Tuesday, September 05, 2017


LOL Bob Breck made a "typo".
Before I begin…let me correct a typo from my last blog.  I mentioned a Cat. 6 hurricane.  There is no such thing.  The top end of the scale is Cat. 5.       My bad, but perhaps it’s how I feel about the strength of this storm? 
This hurricane goes to 11, apparently.  Bob was never one to shy away from feeling the weather at us.  Neither, by the way, has anyone on your social media feed where it seems everyone has decided we can steer the storms away from us through sheer force of our collective emoting via hyperbolic typos similar to Bob's.  I know it's a big storm, y'all. And I know everyone is jumpy because another big storm just hit. But the same rules apply to this one as any other.  The models are only as good as the models ever are and no prediction beyond three days is even worth looking at.

Of course, that won't stop your local officials from overreacting in the extreme, as is their wont.
The typical trigger for a local evacuation has long been the approach of a storm with Category 3 winds or greater. But that threshold has been lowered to a Category 1 with heavy rain-making potential, in light of the city’s diminished drainage capacity, the Governor’s Office of Homeland Security and Emergency Preparedness said.

“We are prepared to execute what we would normally execute for a Category 3 or higher. We are prepared to pull those triggers on perhaps a Category 1 with a lot of rainfall,” said Christopher Guilbeaux, an assistant deputy director with GOHSEP.

New Orleans would likely also clear out if any rain event — with or without strong winds — is forecast to bring 20 inches of rain to the area, according to GOHSEP.

The thing to understand about the timing of an evacuation call is it's as much about protecting officials from criticism as it is about protecting the public from harm. In fact there is no simple solution to what might be the best, safest decision for everyone. Not every individual in the path of a storm faces the same danger. Maybe some are less likely to flood than others. Some are not in the best condition due to health, age, etc. to up and run without difficulty. A lot of people simply can't afford to go and stay away from home for very long.  Not to mention, every storm is a unique event and the factors that determine what is the safest way to react are different every time. By imposing a too rigid evacuation protocol, officials run the risk of putting many in greater danger than necessary.

So the "triggers," as the mayor's office all but comes out and says here are arbitrary.
GOHSEP’s revelation of the triggers being considered appeared to peeve Mayor Mitch Landrieu’s administration, which has been hesitant to publicly cite new thresholds for evacuations as repairs are being made to the city's pumps. Instead, administration officials have said they would consider storms on a case-by-case basis.

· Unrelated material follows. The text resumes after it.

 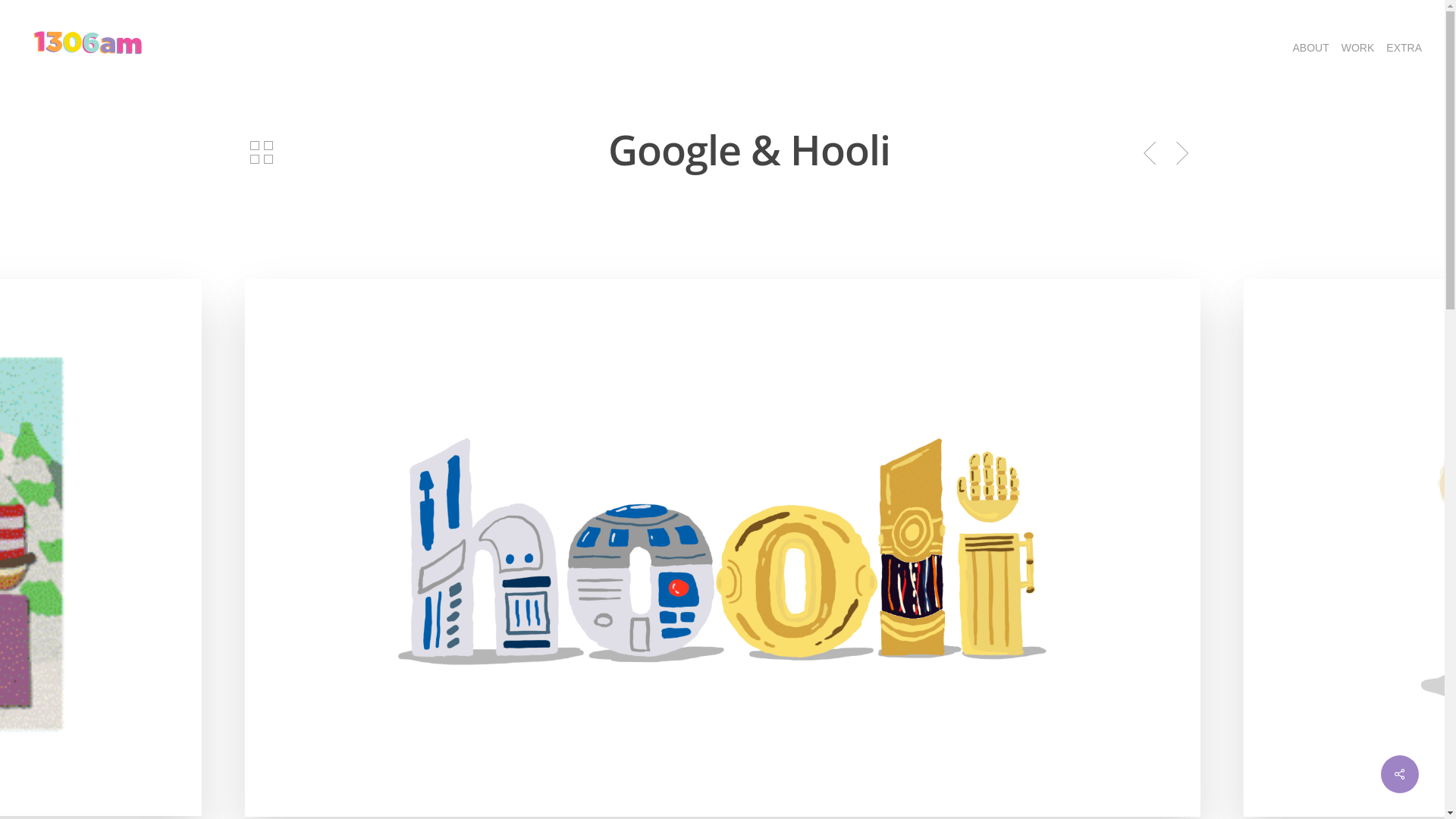 I want to click on 'Back to all projects', so click(x=262, y=152).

And city officials on Friday said any previously announced threshold for evacuation could change, depending on a specific storm’s track, strength and character. They also said that they, not the governor's office, should be considered the final authority on when and whether citizens should leave.
From the looks of things, though, the Governor's office is going to err on the side of covering its own ass. Just something to take into account if and when we have to interpret their actions as Irma or whatever storm that gets into the Gulf next approaches.